Update (12 p.m. CST): While three protesters have surrendered to the feds, 27-year-old protester David Fry has refused to leave the refuge, saying he never agreed to end the occupation.

“I’m going to stay here,” Fry said in a live feed of the event. “If they attack me, I have to defend myself.”

“I’m thinking that the American people need to know, that when they’re trampling on your rights this much, sometimes it’s better to die,” Fry said. “I declare war.”


Original story continues below

The remaining four armed protesters holding out at the Malheur Wildlife Refuge in Oregon are set to surrender today after nearly six weeks of government defiance.

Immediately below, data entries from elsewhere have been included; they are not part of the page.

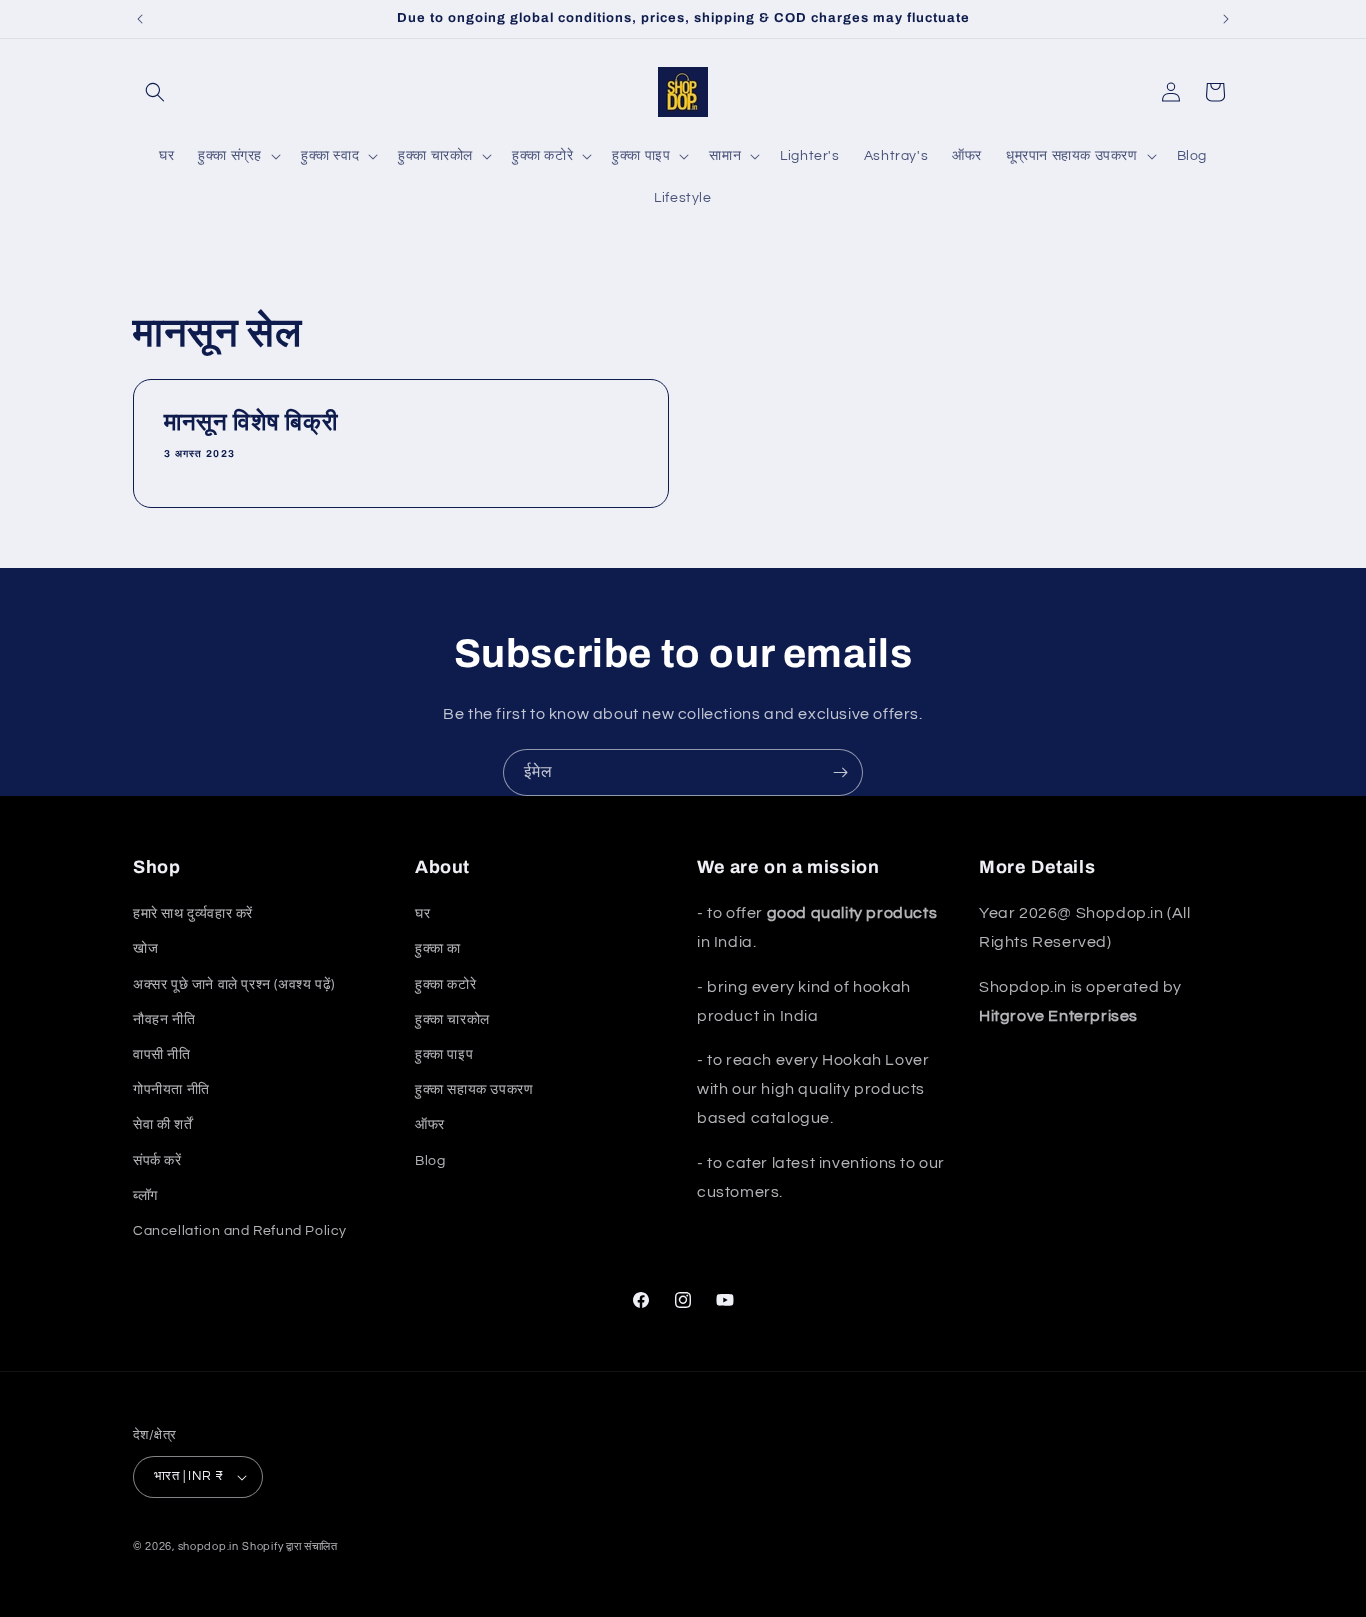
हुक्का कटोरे (445, 985)
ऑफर (430, 1125)
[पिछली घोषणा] (140, 19)
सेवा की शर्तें (162, 1125)
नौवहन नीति (164, 1020)
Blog (430, 1161)
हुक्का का (438, 949)
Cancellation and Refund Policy (240, 1231)
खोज (145, 949)
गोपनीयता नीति (171, 1090)
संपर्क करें (157, 1161)
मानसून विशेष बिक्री (250, 422)
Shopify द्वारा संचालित (290, 1546)
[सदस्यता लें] (840, 772)
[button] (155, 92)
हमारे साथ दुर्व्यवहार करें (193, 914)
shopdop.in (208, 1546)
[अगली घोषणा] (1226, 19)
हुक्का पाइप (444, 1055)
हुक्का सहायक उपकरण (474, 1090)
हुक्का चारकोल (452, 1020)
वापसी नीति (162, 1055)
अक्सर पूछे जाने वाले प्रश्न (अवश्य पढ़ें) (234, 985)
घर (422, 914)
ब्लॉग (145, 1196)
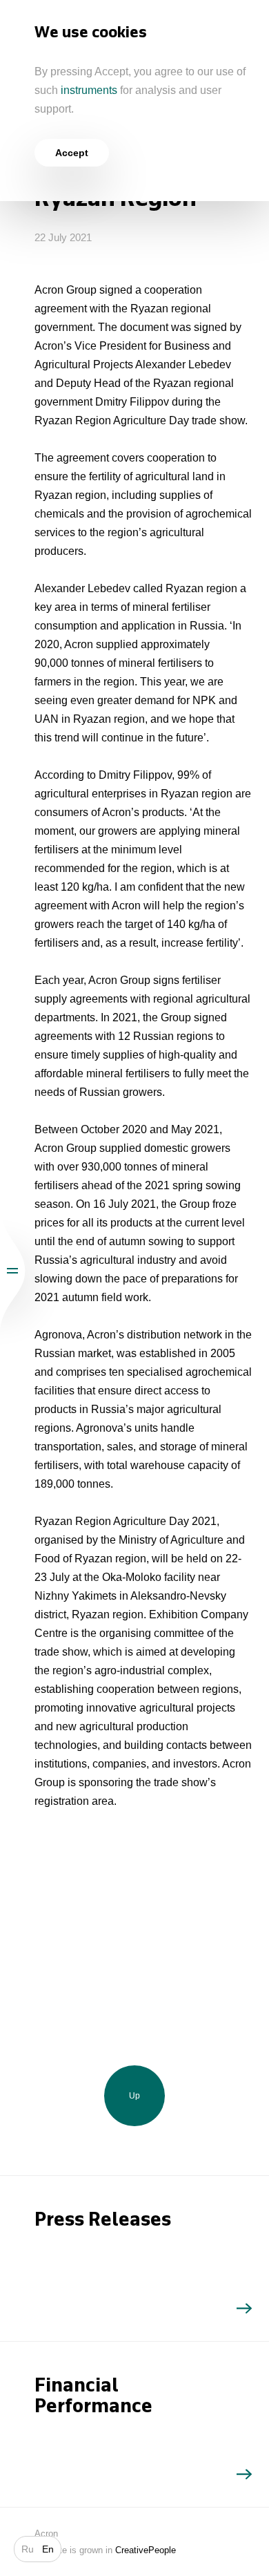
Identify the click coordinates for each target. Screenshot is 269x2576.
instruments (89, 90)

The FBI in a press release yesterday revealed federal agents encircled the refuge and set up barricades after one of the occupiers was spotted driving an ATV outside of an established perimeter, speeding back inside when agents chased him.

At one point last night, lawmaker Michele Fiore was recruited to negotiate over the phone with the occupiers, successfully assuring them the FBI would not invade during a live stream tuned into by more than 64,000 people.

“Occupier Sean Anderson said he spoke with the FBI and that he and three other holdouts agreed to turn themselves in at an FBI checkpoint at 8 a.m. Thursday,” reports the Associated Press. “Anderson said they would leave their weapons in their vehicles and walk to a checkpoint established nearby, carrying an American flag.”

As of early Thursday morning, Fiore and Rev. Franklin Graham were traveling to meet with the protesters before their surrender to the FBI.

“I have been talking with the last four holdouts in the #‎Oregonstandoff at the Malheur National Wildlife Refuge every day by phone for the last week at their request and at the request of the FBI,” Graham said on Facebook. “Last night I was on the phone with them for several hours, was able to have prayer with them, and they have said they would come out today.”

In an odd turn of events, Nevada rancher Cliven Bundy, whose two sons played integral roles in the occupation, was arrested Wednesday evening after arriving at the Portland International Airport.

According to the Bundy Ranch Facebook page, Bundy, 74, faces federal charges stemming from his own standoff in Bunkerville, Nevada, with Bureau of Land Management agents over grazing fees in 2014.

Oregon Live reports Bundy, like his sons, was arrested on “a conspiracy charge to interfere with a federal officer,” and “weapons charges.”

If the standoff does end peacefully, it would wrap up a deadly 41-day siege that saw one occupier, Lavoy Finicum, lose his life at the hands of federal agents.